Lucille Ball Biography
Posted by Popular Celebrity and Models on Tuesday, August 9
Date of Birth
6 August 1911, Jamestown, New York, USA
Date of Death
26 April 1989, Beverly Hills, California, USA (acute aortic aneurysm)
Birth Name
Lucille Désirée Ball
Nickname
Technicolor Tessie
Queen of the B movies (during the 1940s)
The First Lady of Television
Lucy
The Queen of Comedy
Height
5' 7½" (1.71 m)
Remembered as a dizzy sitcom redhead with show business aspirations, Lucille Ball was, in fact, a show business powerhouse and television pioneer. Throughout her teen years, Ball tried unsuccessfully to launch her show business career, finally landing a spot as a "Ziegfeld Girl". She launched her Hollywood career as one of the "Goldwyn Girls", but she moved out from the crowd of starlets to starring roles. With "I Love Lucy" (1951), she and husband Desi Arnaz pioneered the 3-camera technique now the standard in filming TV sitcoms, and the concept of syndicating television programs.

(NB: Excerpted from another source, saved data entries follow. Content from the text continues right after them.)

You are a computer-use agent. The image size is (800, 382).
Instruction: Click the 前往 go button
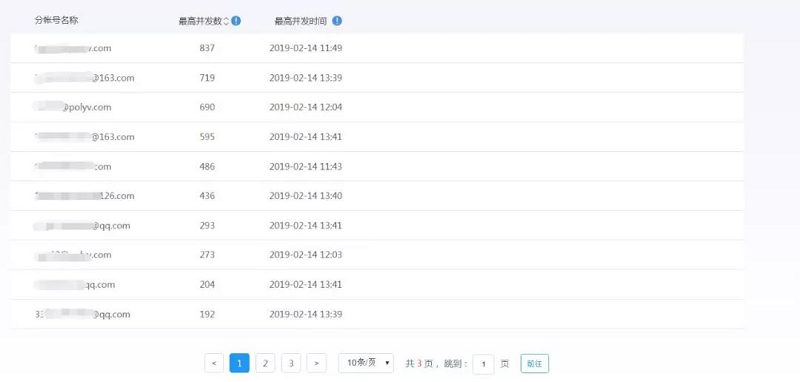click(535, 364)
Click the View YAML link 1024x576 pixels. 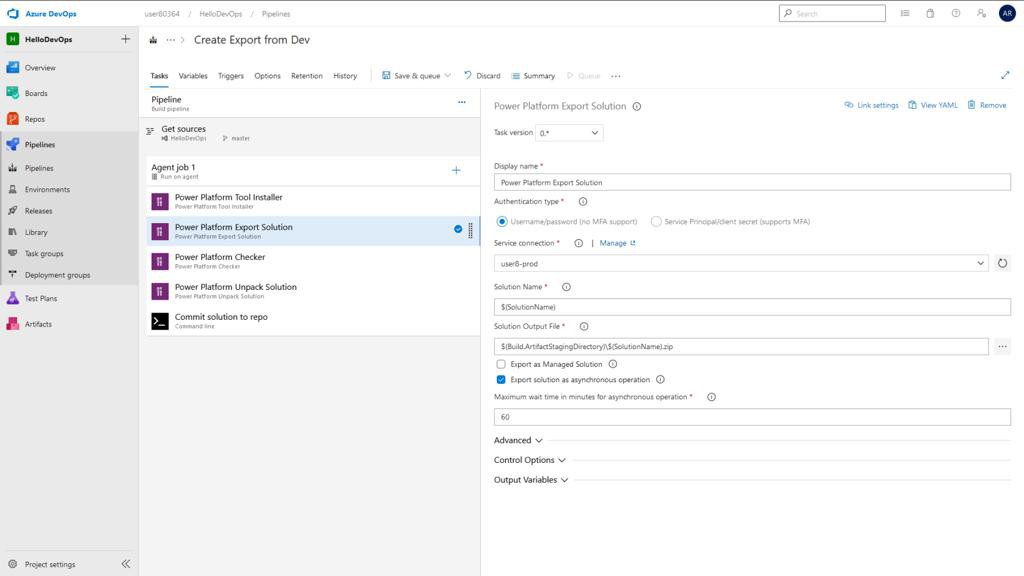pyautogui.click(x=932, y=105)
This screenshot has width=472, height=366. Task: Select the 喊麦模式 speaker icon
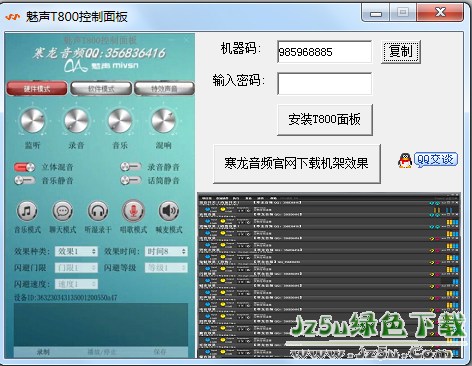coord(169,211)
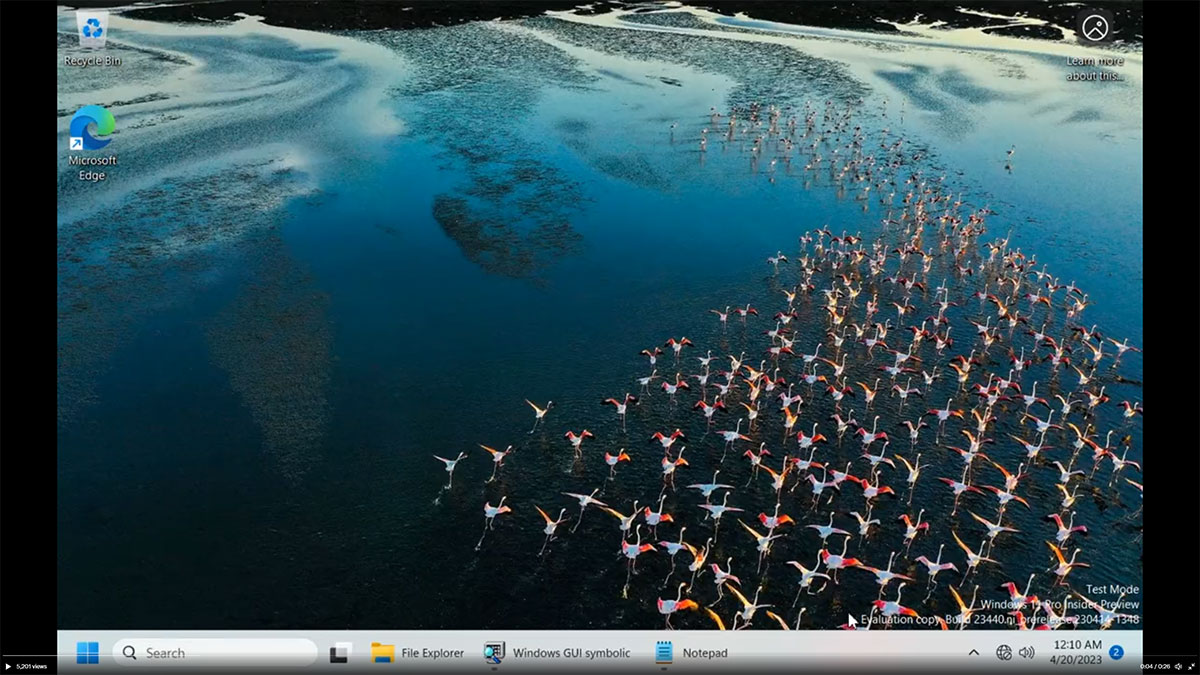Switch to Windows GUI symbolic taskbar app

pos(557,653)

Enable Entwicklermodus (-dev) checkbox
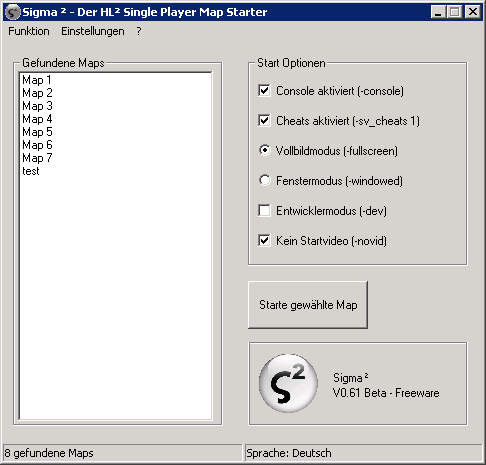click(264, 210)
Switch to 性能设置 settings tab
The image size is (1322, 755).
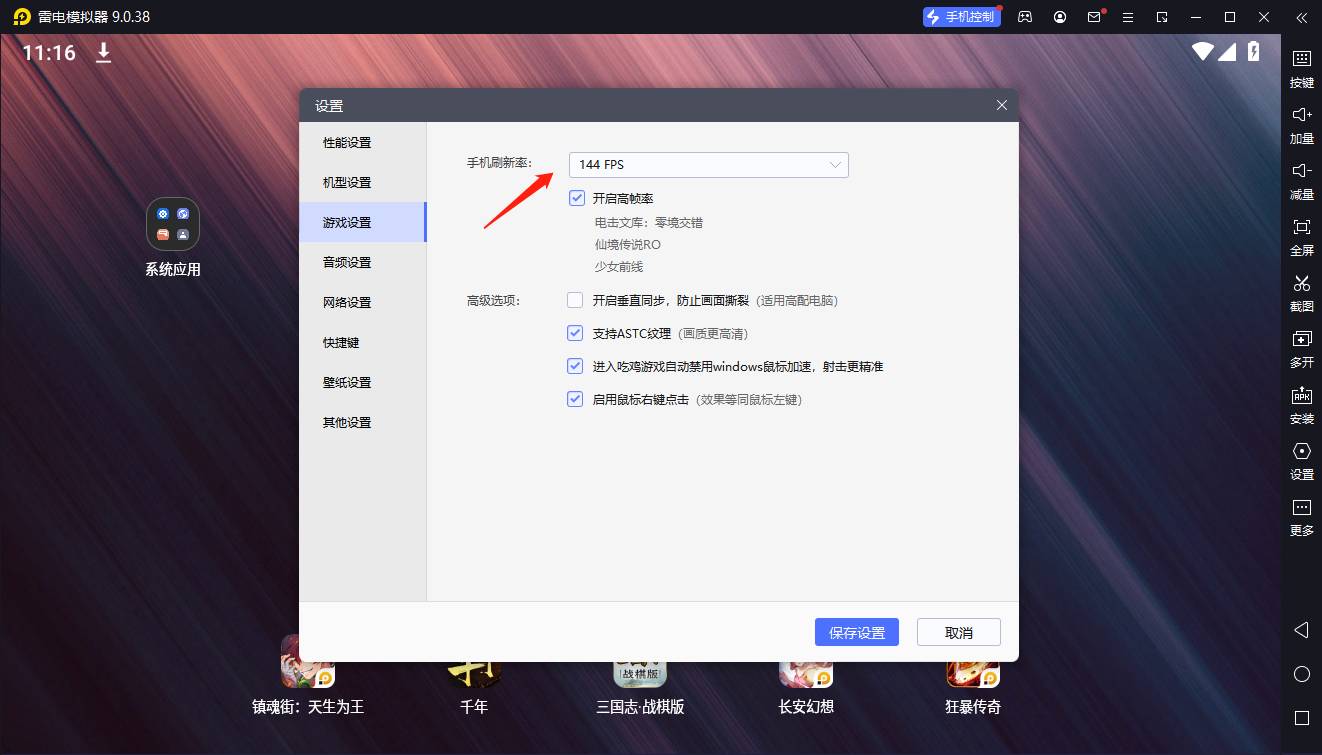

She was also the first woman to own her own film studio as the head of Desilu.
The woman who will always be remembered as the crazy, accident-prone, lovable Lucy Ricardo was born Lucille Desiree Ball in Jamestown, New York, on August 6, 1911. Her father died before she was four, and her mother worked several jobs, so she and her younger brother were raised by their grandparents. Always willing to take responsibility for her brother and young cousins, she was a restless teenager who yearned to "make some noise". She entered a dramatic school in New York, but while her classmate Bette Davis received all the raves, she was sent home; "too shy." She found some work modeling for Hattie Carnegie's and, in 1933, she was chosen to be a "Goldwyn Girl" and appear in the film Roman Scandals (1933).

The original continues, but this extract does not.